If we simply take the increasing numbers, then else block will executes zero time and for decreasing sequence else block executes n times. So the average no of times else block will run seems to be $\frac{n}{2}$. Now we know this is wrong, why not all cases are equality likely ? I couldn't figure out the reason why is it logarithmic bounded. 
 A: First, I really think it would be more appropriate to post this in cs.stackexchange.com.
The question is, having any possible combination of random numbers in arr, what is the average number of times that the algorithm goes inside the else block.
There are some cases, where the algorithm does not go into else block at all (for example, when arr is sorted in decreasing order); There are also cases where the algorithm goes into else block $n-1$ times (for instance, when arr is sorted in increasing order); Similar to these extreme cases, there could be cases where the algorithm goes into that block $2, \cdots, n-2$ times. But the question is which ones are more likely to happen? The answer is found using combinatorics techniques. On average (given any possible combination of numbers), the algorithm goes into the else block $\log n$ times. Because the probability that the the algorithm visits else only few times, is much higher than the probability of going into that block a large number of times.
You need to note that the number of times that the algorithm needs to go into else block only 1 times is much more likely than $n-1$ times. Similarly with 2 and etc. As a very simple example, consider those extreme cases which we both discussed. The number of times that the algorithm does not go inside else block is $(n-1)!$ times, while the number of times that the algorithm goes inside else block $n-1$ times is just 1.
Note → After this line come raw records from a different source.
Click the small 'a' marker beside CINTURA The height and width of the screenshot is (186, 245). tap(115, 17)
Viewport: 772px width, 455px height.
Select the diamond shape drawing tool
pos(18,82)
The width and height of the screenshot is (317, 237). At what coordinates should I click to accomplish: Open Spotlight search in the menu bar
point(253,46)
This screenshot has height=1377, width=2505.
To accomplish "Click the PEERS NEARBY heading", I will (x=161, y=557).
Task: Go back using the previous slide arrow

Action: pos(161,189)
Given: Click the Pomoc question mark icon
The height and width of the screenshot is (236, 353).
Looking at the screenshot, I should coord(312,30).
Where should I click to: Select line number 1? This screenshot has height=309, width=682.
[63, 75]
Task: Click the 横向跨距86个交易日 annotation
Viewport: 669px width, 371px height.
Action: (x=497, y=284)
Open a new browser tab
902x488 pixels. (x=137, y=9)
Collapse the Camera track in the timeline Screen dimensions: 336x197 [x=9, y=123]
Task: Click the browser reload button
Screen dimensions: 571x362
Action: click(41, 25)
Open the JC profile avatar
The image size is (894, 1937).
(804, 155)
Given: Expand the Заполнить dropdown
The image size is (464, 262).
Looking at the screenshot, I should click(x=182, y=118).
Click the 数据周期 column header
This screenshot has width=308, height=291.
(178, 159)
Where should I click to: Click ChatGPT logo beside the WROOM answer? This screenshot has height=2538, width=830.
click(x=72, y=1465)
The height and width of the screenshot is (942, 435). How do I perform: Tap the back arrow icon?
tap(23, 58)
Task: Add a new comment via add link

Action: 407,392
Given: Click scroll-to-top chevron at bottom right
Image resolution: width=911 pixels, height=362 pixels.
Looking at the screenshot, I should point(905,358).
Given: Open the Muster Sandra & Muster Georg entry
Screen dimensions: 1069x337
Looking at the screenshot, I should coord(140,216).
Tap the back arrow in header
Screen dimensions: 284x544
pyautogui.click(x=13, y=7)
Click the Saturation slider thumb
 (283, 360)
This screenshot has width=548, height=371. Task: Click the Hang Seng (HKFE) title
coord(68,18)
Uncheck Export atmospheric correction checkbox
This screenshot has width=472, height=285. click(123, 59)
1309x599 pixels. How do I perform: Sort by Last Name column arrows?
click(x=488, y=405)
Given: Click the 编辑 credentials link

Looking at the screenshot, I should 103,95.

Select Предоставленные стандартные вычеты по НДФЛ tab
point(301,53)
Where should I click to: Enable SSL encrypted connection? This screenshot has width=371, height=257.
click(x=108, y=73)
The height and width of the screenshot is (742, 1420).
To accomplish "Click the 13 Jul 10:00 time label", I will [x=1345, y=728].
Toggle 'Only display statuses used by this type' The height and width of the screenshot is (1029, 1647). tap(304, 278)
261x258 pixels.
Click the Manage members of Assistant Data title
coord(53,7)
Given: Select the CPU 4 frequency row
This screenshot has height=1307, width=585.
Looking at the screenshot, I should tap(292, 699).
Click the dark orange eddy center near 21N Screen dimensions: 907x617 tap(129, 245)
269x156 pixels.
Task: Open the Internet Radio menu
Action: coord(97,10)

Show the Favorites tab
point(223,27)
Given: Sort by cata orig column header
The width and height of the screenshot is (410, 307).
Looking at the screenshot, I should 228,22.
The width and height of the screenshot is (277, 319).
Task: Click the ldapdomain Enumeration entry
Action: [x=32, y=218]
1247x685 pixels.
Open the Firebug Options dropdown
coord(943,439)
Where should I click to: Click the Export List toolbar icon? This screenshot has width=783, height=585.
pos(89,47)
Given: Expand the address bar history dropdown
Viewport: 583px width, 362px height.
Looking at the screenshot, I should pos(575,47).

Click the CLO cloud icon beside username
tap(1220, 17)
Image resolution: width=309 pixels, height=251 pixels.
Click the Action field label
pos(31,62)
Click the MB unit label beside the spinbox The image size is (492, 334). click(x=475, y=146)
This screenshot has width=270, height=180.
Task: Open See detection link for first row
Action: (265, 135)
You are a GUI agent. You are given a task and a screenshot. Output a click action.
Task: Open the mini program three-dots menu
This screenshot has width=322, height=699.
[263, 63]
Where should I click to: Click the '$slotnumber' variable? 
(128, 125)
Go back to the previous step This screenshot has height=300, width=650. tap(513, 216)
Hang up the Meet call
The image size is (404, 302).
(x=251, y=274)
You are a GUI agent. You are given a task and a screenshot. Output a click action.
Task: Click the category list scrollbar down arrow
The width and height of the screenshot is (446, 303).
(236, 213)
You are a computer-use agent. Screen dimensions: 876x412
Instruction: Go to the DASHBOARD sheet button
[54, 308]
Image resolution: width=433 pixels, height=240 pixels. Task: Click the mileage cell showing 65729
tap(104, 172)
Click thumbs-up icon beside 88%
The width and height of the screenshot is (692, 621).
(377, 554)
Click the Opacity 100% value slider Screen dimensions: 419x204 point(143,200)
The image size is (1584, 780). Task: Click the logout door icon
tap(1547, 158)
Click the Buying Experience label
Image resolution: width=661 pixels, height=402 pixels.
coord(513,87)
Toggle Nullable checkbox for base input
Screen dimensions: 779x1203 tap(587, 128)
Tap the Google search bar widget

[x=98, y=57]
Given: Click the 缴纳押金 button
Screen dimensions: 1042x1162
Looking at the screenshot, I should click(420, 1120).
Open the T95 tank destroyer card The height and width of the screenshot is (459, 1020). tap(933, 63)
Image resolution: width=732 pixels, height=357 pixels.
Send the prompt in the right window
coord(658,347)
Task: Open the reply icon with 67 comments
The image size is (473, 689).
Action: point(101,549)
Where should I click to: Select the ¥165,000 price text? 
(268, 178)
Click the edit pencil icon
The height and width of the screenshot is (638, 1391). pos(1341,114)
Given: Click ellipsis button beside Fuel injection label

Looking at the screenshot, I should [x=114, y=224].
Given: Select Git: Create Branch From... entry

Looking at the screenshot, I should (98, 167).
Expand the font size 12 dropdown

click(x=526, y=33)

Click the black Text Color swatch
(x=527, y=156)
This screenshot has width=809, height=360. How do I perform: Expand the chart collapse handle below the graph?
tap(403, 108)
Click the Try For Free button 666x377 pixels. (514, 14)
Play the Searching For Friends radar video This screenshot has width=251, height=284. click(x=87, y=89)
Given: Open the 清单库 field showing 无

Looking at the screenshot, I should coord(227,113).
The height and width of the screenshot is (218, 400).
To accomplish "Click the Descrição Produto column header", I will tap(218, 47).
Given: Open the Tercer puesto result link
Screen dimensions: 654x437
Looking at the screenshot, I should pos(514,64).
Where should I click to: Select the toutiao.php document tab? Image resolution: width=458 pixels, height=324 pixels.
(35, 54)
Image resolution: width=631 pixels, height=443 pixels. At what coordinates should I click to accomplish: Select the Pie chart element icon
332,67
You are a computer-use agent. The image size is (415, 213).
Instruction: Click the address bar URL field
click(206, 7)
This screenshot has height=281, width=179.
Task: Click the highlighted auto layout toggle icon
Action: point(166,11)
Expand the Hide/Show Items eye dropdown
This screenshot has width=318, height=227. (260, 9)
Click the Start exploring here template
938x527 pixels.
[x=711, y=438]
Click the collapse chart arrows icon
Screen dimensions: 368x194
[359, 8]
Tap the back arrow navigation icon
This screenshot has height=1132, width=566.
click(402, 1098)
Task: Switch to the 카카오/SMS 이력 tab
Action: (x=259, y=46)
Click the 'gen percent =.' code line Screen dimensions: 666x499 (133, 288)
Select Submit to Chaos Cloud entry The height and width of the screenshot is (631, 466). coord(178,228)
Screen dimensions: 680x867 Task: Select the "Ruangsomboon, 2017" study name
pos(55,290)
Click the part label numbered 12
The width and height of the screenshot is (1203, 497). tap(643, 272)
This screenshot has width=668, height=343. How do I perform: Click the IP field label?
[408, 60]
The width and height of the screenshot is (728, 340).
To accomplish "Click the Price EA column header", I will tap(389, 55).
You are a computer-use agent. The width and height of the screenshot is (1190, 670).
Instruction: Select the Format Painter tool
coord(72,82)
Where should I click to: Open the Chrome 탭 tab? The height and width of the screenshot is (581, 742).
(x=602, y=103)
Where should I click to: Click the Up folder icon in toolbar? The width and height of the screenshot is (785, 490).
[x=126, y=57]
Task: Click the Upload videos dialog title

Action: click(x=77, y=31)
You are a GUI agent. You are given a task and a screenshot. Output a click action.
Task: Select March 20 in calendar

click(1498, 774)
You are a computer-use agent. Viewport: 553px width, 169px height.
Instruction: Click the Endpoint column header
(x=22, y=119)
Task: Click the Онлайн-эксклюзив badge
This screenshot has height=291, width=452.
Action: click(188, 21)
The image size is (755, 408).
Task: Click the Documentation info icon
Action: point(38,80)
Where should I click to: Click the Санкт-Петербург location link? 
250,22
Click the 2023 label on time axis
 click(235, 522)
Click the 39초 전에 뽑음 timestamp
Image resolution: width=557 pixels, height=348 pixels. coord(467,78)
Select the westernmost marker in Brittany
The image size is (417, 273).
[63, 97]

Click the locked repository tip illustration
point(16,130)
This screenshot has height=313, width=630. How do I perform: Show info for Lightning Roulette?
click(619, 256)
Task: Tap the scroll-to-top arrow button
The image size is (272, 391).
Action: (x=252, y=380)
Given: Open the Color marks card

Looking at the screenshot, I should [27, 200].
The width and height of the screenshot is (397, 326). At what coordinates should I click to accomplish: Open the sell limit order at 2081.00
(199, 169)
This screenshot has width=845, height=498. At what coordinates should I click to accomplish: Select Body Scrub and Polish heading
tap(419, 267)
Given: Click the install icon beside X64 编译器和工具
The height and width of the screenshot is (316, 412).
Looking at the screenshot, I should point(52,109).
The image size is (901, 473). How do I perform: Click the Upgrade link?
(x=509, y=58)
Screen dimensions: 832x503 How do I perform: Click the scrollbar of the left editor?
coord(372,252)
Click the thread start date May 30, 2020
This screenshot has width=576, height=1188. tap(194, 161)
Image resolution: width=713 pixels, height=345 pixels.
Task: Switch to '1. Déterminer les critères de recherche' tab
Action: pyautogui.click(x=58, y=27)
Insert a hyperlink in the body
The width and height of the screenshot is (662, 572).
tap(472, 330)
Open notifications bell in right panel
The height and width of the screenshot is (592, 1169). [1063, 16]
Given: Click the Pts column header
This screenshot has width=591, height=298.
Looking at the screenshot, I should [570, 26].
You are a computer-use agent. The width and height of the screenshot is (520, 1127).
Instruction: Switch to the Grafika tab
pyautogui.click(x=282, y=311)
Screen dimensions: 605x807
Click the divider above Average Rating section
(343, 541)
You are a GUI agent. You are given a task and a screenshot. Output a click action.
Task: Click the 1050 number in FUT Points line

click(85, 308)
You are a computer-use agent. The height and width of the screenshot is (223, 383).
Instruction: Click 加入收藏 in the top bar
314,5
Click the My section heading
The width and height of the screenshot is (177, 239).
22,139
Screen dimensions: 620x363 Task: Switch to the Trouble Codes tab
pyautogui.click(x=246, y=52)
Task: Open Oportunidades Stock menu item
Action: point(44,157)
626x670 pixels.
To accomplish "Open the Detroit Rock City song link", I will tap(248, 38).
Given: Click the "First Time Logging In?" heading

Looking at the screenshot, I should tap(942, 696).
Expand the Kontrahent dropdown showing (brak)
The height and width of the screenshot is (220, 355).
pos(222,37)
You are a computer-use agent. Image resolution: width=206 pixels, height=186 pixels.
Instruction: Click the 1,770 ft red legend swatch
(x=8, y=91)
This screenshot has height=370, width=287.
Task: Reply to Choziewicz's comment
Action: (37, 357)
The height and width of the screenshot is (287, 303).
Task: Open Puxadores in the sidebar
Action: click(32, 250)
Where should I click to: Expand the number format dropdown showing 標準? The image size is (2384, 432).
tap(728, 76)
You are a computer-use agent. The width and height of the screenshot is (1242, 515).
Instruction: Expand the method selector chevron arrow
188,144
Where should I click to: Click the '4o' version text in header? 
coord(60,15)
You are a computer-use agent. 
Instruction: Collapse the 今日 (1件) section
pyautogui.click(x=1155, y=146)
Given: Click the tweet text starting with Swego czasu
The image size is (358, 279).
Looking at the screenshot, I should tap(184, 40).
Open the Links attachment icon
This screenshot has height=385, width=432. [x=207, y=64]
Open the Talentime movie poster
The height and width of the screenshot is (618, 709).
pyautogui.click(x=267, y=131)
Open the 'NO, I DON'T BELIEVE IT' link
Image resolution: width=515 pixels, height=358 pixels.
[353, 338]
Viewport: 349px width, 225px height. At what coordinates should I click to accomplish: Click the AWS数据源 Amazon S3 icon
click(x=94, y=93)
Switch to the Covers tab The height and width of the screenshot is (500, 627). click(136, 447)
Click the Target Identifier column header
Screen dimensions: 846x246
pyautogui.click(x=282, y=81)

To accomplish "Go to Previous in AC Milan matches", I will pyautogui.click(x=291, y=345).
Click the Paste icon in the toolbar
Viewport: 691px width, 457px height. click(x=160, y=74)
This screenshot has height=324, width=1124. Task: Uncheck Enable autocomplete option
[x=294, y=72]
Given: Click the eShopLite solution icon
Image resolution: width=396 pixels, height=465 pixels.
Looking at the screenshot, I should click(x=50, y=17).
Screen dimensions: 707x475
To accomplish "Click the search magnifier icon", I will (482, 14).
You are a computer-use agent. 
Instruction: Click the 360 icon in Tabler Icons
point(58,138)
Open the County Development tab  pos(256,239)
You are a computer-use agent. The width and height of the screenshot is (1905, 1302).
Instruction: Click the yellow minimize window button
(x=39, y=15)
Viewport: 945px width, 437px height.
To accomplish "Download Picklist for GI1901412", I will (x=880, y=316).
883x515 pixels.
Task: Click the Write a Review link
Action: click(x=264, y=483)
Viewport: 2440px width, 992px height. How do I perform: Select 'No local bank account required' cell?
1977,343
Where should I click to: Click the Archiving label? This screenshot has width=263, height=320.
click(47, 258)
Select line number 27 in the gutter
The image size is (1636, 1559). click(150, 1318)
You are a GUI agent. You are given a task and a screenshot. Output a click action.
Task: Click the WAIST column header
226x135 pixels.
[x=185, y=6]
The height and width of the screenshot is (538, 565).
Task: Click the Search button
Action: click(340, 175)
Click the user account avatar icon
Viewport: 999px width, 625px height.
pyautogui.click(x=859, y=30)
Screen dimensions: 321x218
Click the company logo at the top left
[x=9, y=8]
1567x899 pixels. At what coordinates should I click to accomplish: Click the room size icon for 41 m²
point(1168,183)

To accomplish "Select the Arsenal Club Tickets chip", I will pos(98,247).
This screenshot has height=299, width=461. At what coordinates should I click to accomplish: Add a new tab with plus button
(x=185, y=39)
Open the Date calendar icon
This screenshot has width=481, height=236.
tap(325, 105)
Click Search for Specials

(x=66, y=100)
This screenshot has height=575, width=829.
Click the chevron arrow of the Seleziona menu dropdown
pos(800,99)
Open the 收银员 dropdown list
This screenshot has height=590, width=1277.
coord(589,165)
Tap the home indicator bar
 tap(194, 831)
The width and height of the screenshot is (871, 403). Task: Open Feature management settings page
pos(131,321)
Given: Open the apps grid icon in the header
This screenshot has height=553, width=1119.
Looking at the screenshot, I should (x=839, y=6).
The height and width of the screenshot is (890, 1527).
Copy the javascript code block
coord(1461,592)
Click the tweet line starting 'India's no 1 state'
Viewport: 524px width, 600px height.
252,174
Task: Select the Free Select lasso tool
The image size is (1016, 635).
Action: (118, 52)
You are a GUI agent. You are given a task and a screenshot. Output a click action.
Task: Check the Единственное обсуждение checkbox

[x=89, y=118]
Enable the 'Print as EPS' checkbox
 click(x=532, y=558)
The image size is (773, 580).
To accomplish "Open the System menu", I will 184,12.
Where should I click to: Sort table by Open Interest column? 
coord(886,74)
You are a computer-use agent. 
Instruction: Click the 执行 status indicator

A: I think the recursion relation doesn't hold.  Seems like n is the length of the array and you conditioned on whether the first element set to start is the max or not.  I tried this too but it doesn't work because when the first element is the max clearly, E(n)=0 but when it's not there's no general relation.  Consider the array 5,2,3,1,4. I think it just depends on how many elements are greater than the first one plus how they are arranged.